In stop motion parlance, there is a notion of keyframes and tweening. The aforementioned events would serve as keyframes. Tweening is the interpolation between these frames that morph and create the appearance of motion. This tweening never actually happened. It’s only realised during playback. How much of self and indentity are this filler?

At this point, I am thinking that what I am doing is setting the stage to say that the self is incomplete and imperfect, but I am leaving room for its existence. And of course, it exists. It’s a phenomenon, and we’ve labelled it. What more can one ask for?

I’m still trying to put it all together, but my ‘I’ keeps changing. How can I tame Haidt’s elephant?
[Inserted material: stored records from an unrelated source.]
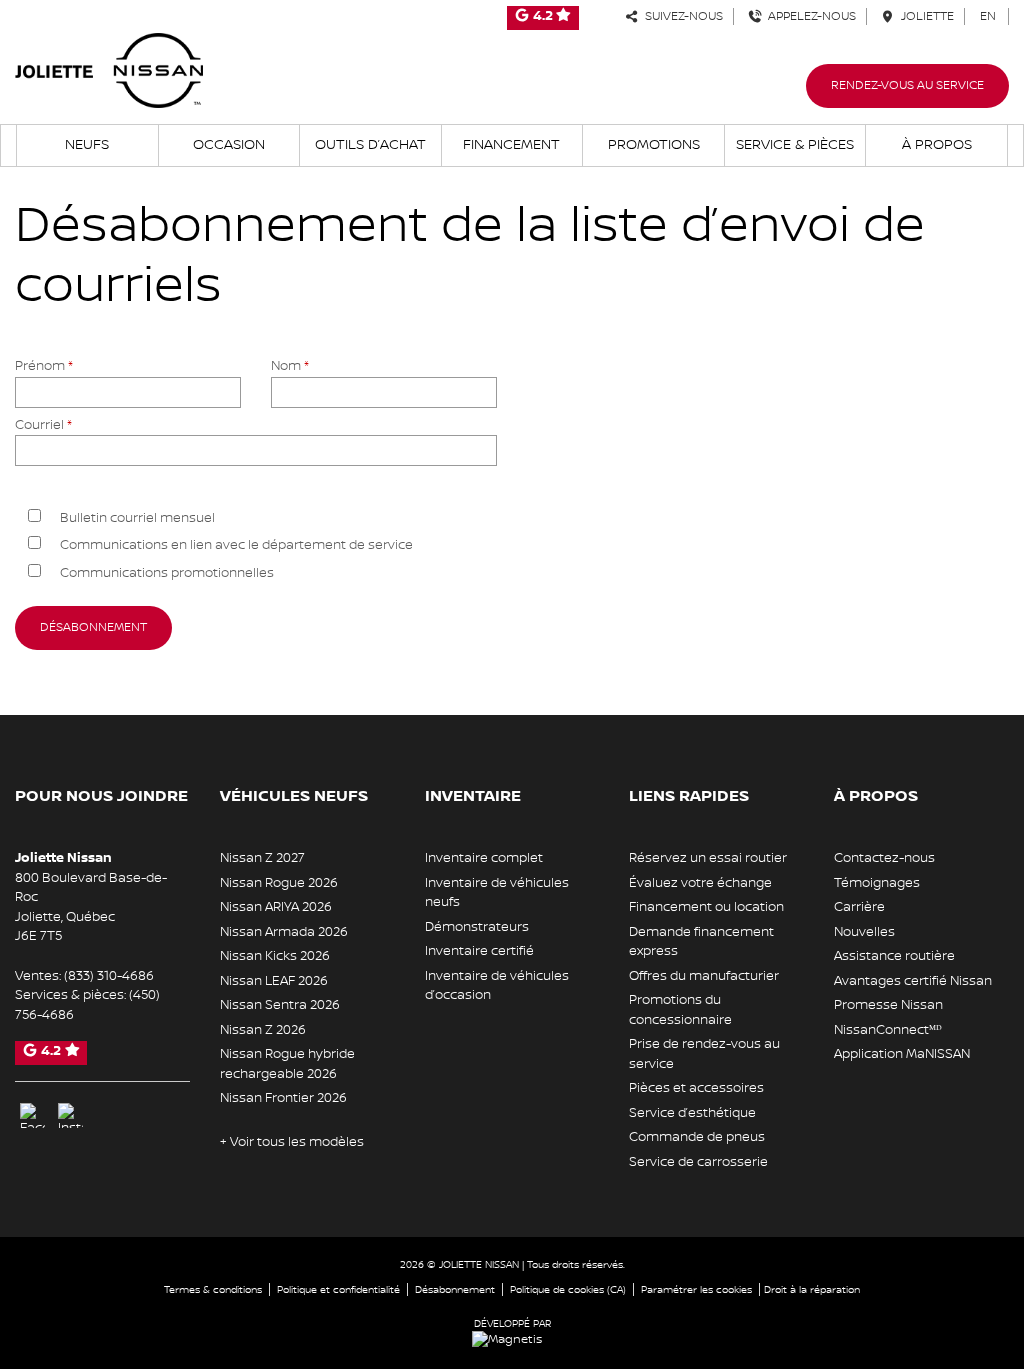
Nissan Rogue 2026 (279, 883)
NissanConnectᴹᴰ (888, 1030)
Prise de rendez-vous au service (704, 1054)
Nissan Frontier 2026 (283, 1098)
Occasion (229, 145)
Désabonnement (455, 1289)
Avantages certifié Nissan (913, 981)
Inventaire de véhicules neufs (497, 893)
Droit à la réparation (812, 1289)
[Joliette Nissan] (109, 70)
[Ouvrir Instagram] (70, 1115)
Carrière (859, 907)
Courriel (43, 425)
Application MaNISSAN (902, 1054)
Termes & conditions (213, 1289)
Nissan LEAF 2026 (274, 981)
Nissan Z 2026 (263, 1030)
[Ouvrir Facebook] (32, 1115)
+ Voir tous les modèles (292, 1142)
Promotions (654, 145)
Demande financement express (701, 942)
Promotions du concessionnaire (680, 1010)
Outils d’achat (370, 145)
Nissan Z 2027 (262, 858)
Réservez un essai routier (708, 858)
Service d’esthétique (692, 1113)
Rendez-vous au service (907, 85)
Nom (290, 366)
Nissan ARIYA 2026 (276, 907)
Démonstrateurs (477, 927)
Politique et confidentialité (338, 1289)
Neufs (87, 145)
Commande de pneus (697, 1137)
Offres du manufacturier (704, 976)
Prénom (44, 366)
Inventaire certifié (479, 951)
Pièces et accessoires (696, 1088)
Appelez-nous (809, 16)
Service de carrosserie (698, 1162)
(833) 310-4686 (109, 976)
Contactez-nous (884, 858)
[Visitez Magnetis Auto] (512, 1339)
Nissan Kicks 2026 (275, 956)
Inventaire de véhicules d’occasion (497, 986)
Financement (511, 145)
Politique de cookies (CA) (568, 1289)
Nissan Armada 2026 (284, 932)
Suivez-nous (681, 16)
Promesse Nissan (888, 1005)
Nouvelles (864, 932)
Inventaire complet (484, 858)
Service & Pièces (795, 145)
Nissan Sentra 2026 (280, 1005)
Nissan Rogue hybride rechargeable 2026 (287, 1064)
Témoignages (877, 883)
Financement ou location (706, 907)
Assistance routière (894, 956)
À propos (937, 145)
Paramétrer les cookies (696, 1289)
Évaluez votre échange (700, 883)
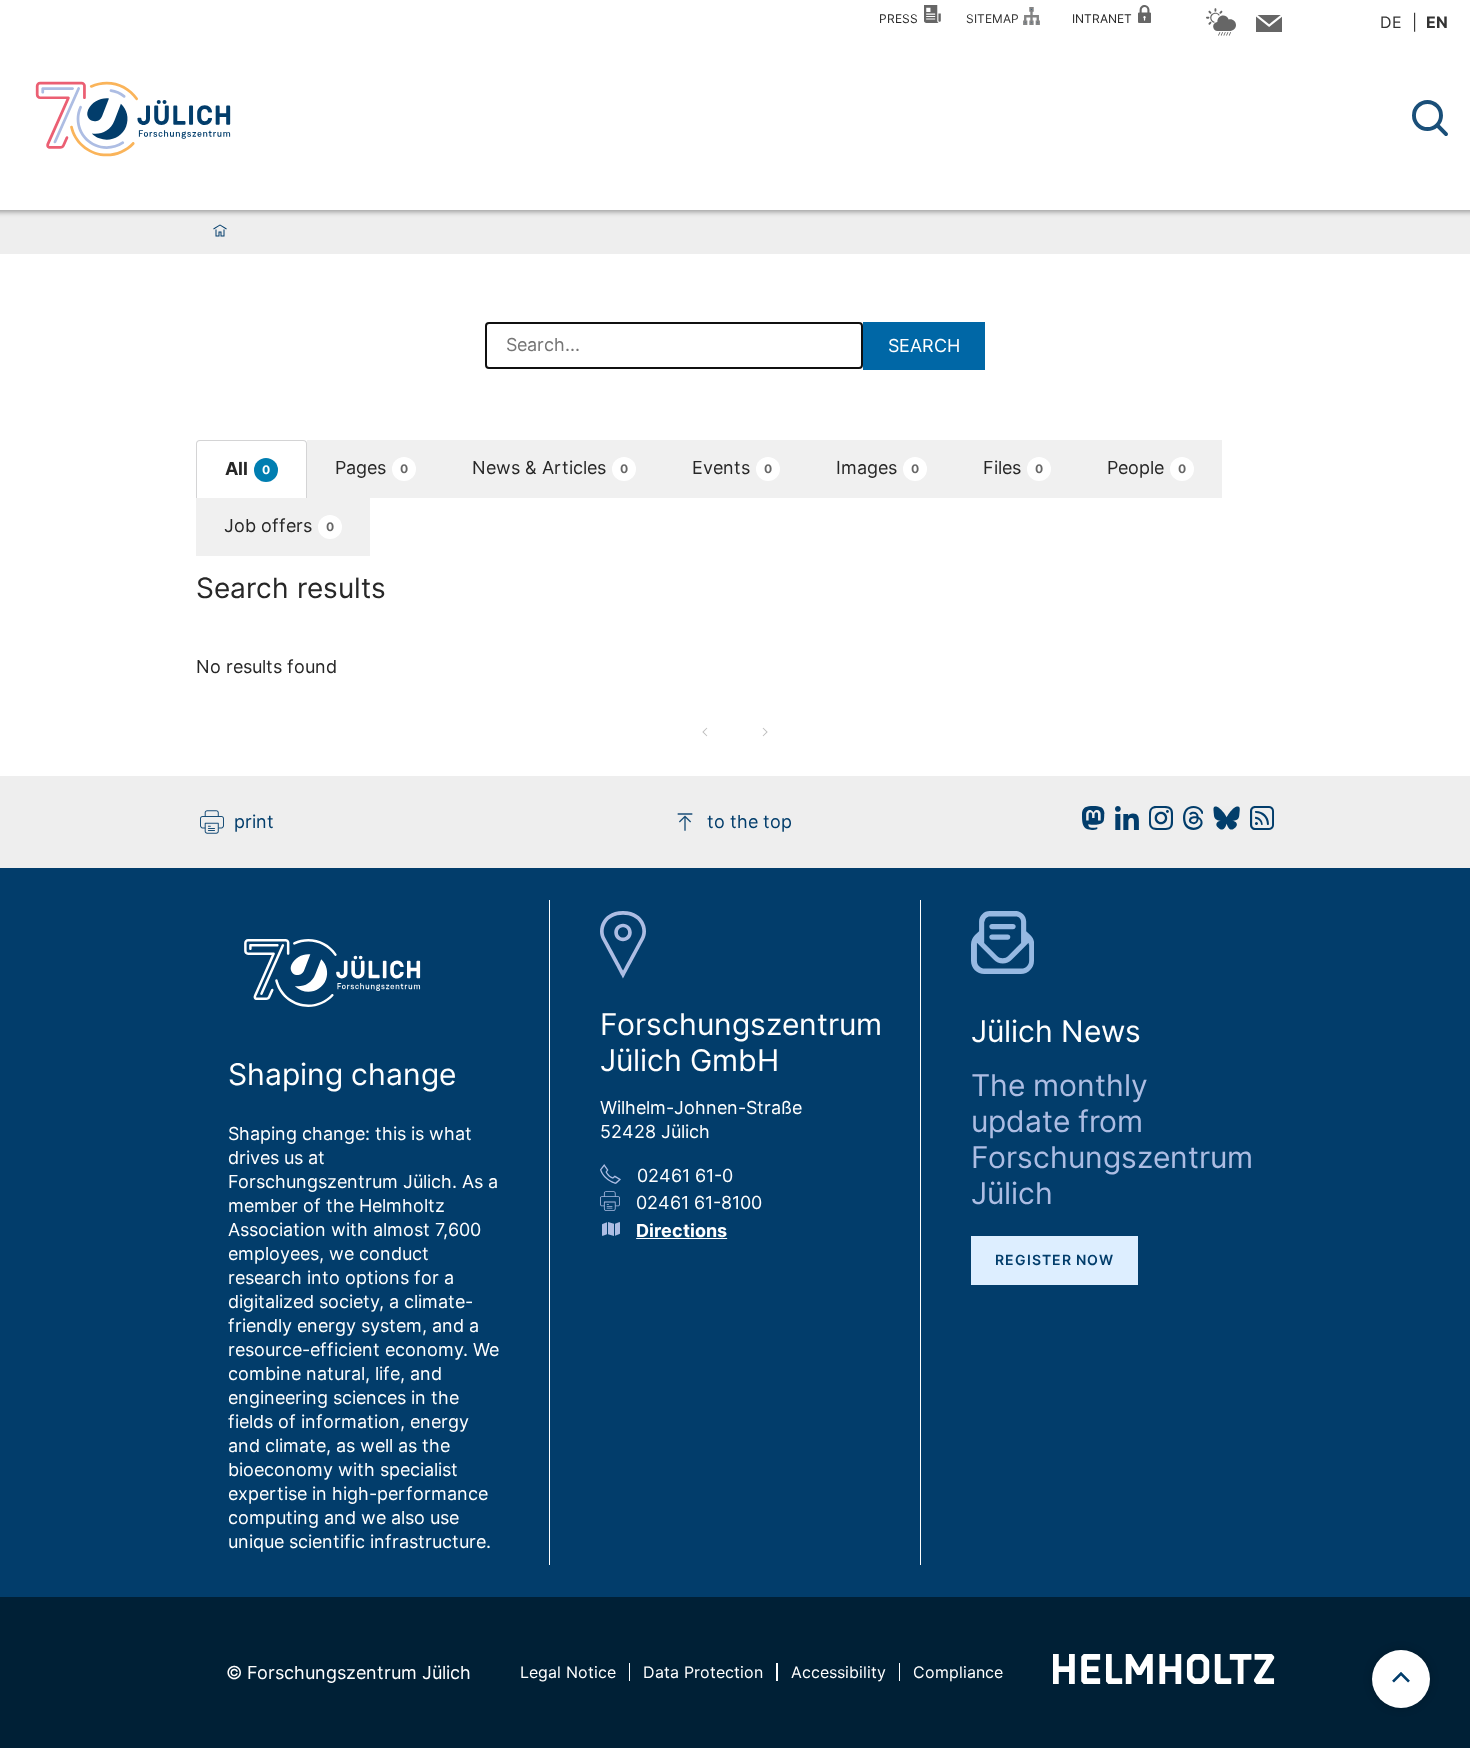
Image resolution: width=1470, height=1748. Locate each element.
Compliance (958, 1672)
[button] (251, 469)
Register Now (1054, 1259)
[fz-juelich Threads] (1188, 823)
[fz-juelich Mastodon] (1088, 823)
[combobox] (674, 346)
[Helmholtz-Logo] (1163, 1677)
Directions (681, 1230)
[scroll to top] (1401, 1679)
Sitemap (995, 18)
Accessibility (838, 1672)
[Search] (1432, 118)
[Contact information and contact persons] (1266, 27)
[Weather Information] (1221, 32)
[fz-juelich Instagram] (1156, 823)
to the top (749, 821)
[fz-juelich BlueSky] (1221, 823)
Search (924, 345)
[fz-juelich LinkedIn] (1122, 823)
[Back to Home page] (133, 119)
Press (901, 18)
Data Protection (703, 1672)
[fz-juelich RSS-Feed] (1257, 823)
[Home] (220, 232)
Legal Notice (568, 1672)
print (254, 821)
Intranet (1105, 18)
“The mind is divided, like a rider on an elephant, and the rider’s job is to serve the elephant.”

― Jonathan Haidt, The Righteous Mind: Why Good People Are Divided by Politics and Religion

What is Consciousness?

This infographic helps to articulate various notions of consciousness. Not much more to add.

I think I am partial to emergent theories, but I favour property dualism over emergent. The dualism employed in property dualism doesn’t feel accurate. It’s not dual so much as it just hasn’t been described yet.

I don’t think that physics can express or descriptively characterize everything that exists.

The Silence of Physics | Galen Strawson | Talks at Google

I want to accept the Buddhist notion, but I can’t seem to not differentiate.

I don’t feel I have enough information on the remainder of these. I could lean on the name and short description, but I feel this would necessarily establish me firmly in Dunning-Kruger territory. There may be even more hypotheses than are captured here.